[Collected data]
+++

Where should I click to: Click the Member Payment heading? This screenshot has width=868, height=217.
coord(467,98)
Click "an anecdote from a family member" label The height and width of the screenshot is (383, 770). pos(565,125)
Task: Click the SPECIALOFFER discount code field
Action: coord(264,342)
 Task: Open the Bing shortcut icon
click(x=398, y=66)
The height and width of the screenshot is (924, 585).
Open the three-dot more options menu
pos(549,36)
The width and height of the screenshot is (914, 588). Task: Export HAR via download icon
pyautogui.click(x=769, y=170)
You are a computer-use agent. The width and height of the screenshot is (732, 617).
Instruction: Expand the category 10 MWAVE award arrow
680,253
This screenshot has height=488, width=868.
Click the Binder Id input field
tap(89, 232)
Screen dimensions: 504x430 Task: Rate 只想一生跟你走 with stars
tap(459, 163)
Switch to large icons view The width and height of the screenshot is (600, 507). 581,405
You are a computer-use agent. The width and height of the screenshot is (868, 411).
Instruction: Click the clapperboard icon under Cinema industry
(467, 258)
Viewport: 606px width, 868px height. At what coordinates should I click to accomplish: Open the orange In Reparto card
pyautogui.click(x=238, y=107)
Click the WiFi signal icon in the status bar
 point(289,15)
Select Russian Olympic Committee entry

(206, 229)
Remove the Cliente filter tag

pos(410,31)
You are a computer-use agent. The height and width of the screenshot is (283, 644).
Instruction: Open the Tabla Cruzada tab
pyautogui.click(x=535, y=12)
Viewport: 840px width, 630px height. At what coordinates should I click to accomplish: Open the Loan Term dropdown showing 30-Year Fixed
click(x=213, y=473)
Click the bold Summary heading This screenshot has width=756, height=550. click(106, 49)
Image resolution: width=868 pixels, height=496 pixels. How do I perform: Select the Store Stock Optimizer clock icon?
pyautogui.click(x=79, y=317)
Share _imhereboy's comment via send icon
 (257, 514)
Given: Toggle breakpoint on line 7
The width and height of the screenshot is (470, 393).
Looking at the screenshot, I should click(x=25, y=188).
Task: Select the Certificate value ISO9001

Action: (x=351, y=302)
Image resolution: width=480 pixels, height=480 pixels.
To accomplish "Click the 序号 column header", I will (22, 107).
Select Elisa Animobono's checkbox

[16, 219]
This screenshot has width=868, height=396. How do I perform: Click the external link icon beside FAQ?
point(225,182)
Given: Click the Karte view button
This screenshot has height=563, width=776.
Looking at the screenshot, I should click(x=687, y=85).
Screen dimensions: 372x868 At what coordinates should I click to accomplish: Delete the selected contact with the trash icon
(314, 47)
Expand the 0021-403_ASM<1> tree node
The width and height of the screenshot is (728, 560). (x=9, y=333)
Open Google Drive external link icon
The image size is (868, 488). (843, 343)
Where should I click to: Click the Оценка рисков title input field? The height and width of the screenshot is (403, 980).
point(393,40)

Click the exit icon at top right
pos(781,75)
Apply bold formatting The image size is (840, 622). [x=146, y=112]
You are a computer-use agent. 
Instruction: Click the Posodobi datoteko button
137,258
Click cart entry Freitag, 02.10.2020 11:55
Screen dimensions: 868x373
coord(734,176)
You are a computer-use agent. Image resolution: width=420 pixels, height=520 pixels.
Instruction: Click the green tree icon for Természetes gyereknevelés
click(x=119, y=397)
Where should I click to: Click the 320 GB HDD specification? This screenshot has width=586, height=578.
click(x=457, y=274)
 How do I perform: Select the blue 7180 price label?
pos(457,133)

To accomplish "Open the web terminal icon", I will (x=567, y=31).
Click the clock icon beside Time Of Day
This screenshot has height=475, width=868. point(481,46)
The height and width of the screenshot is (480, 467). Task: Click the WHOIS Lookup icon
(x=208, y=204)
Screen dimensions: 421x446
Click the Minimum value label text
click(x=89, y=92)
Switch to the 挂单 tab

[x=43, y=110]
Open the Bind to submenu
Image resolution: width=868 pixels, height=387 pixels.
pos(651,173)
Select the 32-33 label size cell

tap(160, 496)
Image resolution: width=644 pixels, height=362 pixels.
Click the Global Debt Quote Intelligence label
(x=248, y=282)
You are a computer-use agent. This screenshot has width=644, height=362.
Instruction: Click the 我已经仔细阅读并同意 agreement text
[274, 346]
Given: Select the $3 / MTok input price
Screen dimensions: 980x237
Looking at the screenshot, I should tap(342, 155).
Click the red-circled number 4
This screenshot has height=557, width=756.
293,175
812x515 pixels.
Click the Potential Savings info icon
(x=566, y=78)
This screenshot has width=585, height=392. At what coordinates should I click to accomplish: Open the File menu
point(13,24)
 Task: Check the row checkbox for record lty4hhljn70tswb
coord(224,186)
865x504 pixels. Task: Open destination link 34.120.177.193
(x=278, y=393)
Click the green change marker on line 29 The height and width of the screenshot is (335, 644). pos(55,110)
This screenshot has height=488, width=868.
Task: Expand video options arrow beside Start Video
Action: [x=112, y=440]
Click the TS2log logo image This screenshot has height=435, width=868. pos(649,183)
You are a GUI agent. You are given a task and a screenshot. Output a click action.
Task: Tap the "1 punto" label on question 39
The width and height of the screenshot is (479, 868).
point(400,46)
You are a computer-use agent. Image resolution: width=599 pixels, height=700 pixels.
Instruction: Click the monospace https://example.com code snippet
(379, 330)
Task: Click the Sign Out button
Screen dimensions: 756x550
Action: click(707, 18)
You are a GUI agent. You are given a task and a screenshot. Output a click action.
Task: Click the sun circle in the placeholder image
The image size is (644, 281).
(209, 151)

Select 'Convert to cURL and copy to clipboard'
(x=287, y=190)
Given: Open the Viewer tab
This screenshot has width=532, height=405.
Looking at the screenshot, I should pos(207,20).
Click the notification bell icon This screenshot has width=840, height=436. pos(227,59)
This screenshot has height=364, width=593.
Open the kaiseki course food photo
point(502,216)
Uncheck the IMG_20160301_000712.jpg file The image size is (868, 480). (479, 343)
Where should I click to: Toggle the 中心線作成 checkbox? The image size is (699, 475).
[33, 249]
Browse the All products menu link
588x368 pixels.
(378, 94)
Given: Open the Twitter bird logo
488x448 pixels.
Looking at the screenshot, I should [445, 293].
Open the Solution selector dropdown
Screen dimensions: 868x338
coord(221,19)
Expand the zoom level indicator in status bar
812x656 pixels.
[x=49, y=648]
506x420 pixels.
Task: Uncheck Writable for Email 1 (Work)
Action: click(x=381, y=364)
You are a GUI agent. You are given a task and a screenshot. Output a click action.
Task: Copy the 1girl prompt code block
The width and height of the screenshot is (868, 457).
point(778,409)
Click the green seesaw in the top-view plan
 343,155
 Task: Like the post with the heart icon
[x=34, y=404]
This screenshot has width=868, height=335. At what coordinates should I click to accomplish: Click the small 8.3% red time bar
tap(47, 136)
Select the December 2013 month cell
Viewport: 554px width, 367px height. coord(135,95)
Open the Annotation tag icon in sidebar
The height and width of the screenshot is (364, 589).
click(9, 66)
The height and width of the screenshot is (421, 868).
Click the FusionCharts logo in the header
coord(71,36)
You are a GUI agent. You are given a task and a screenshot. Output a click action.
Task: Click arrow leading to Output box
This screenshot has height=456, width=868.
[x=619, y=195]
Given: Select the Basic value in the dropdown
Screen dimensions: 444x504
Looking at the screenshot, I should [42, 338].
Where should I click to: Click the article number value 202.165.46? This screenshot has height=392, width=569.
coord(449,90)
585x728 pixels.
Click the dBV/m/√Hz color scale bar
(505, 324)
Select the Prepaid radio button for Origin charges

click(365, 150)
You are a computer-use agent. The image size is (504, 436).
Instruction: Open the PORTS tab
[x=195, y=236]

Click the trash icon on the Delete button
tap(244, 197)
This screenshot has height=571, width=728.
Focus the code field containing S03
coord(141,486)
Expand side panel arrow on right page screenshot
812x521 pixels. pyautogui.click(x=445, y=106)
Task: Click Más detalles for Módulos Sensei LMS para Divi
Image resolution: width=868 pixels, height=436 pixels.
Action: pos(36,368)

+++

Look above for the line that contains "Select the December 2013 month cell". Starting there, transcribe every line exactly until you have copied the line that contains "You are a computer-use agent. The image".

Select the December 2013 month cell
Viewport: 554px width, 367px height. coord(135,95)
Open the Annotation tag icon in sidebar
The height and width of the screenshot is (364, 589).
click(9, 66)
The height and width of the screenshot is (421, 868).
Click the FusionCharts logo in the header
coord(71,36)
You are a GUI agent. You are given a task and a screenshot. Output a click action.
Task: Click arrow leading to Output box
This screenshot has height=456, width=868.
[x=619, y=195]
Given: Select the Basic value in the dropdown
Screen dimensions: 444x504
Looking at the screenshot, I should [42, 338].
Where should I click to: Click the article number value 202.165.46? This screenshot has height=392, width=569.
coord(449,90)
585x728 pixels.
Click the dBV/m/√Hz color scale bar
(505, 324)
Select the Prepaid radio button for Origin charges

click(365, 150)
You are a computer-use agent. The image size is (504, 436).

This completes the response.